しかし、二条を産んで2年ほどで亡くなってしまいました。
15歳の年上の後深草院は、乳母の縁から二条をとても可愛がってくれました。
二条の母が生前、二条に宮仕えをさせたがっていたため、二条は4歳のときには宮中で過ごすことのほうが多くなりました。
15歳の年齢差で親子のような雰囲気のあった後深草院と二条。
しかし、二条が14歳の年に状況が大きく変わりました。
まさかの妊娠!“雪の曙”
二条が14歳の当時。
恋文を送りあっていた男性がいました。
男性の名は“雪の曙”。現在、西園寺実兼のことだとされています。
二条は後深草院との間に皇子を産んだ翌年、実兼の子どもを身ごもってしまいました。
困った二条は嘘をつきます。
「院の子どもを身ごもりました」と。
そして、予定日が近づくと、また「悪い病気になってしまいました」と嘘をついて里下がりし、こっそり産んだ子どもは実兼に任せます。
院には、「流産してしまいました」と報告をして……。
呪いの“有明の月”
“雪の曙”と同じく、はっきり名前を記さず、“有明の月”と紹介される男性がいます。
彼の正体はなんと後深草院の異母弟である性助法親王。
ある秋の日。
二条はご祈祷所へと出かけたところ、性助法親王に激しい恋心を告白されます。
実は春頃から、性助法親王は二条に恋文を送っていました。
一途なその想いに心動かされるところはありましたが、そのうち二条は、性助法親王のあまりにも深すぎる想いが怖くなっていきます。

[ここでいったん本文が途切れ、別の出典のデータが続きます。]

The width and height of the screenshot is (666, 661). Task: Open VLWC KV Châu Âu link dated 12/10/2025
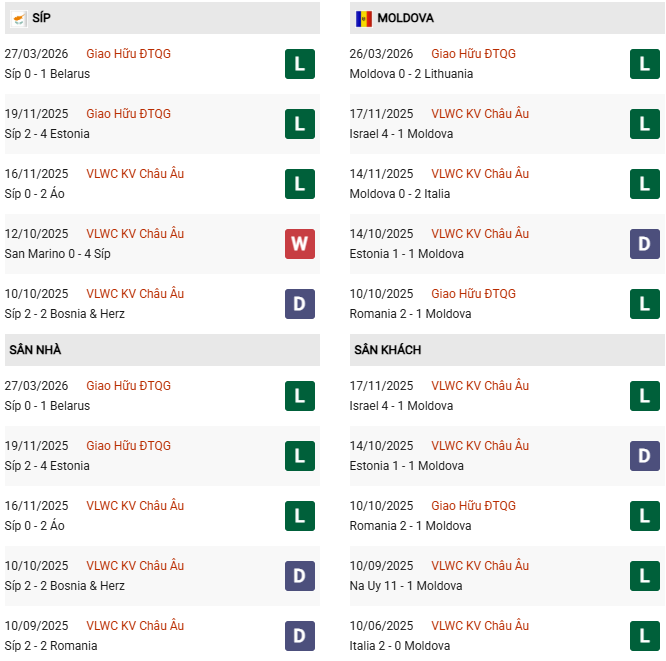pyautogui.click(x=135, y=234)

離れたがっている二条の気持ちに気づいた性助法親王は、絶縁状を送ってきます。
そこには神仏の名前があり、二条を恨んでいるという呪いの言葉が綴られていました。
御所を追い出されて・・・
宮廷内には二条の存在をよく思っていない人物がいました。
そのうちの一人、後深草院の中宮・東二条院が、二条の祖父に手紙を出しました。
「二条の存在が自分の立場を傷つけている。どうにかしてほしい」と求める内容でした。
これにより、二条は祖父から「宮廷を出るように」と言われてしまいました。
二条は出家し、あちこちを旅して、京に戻ると執筆をはじめ、『とはずがたり』が完成しました。
二条の奔放な振る舞いは人を振り回したはずですが、それでも愛さずにはいられない魅力があったことが伺えますね。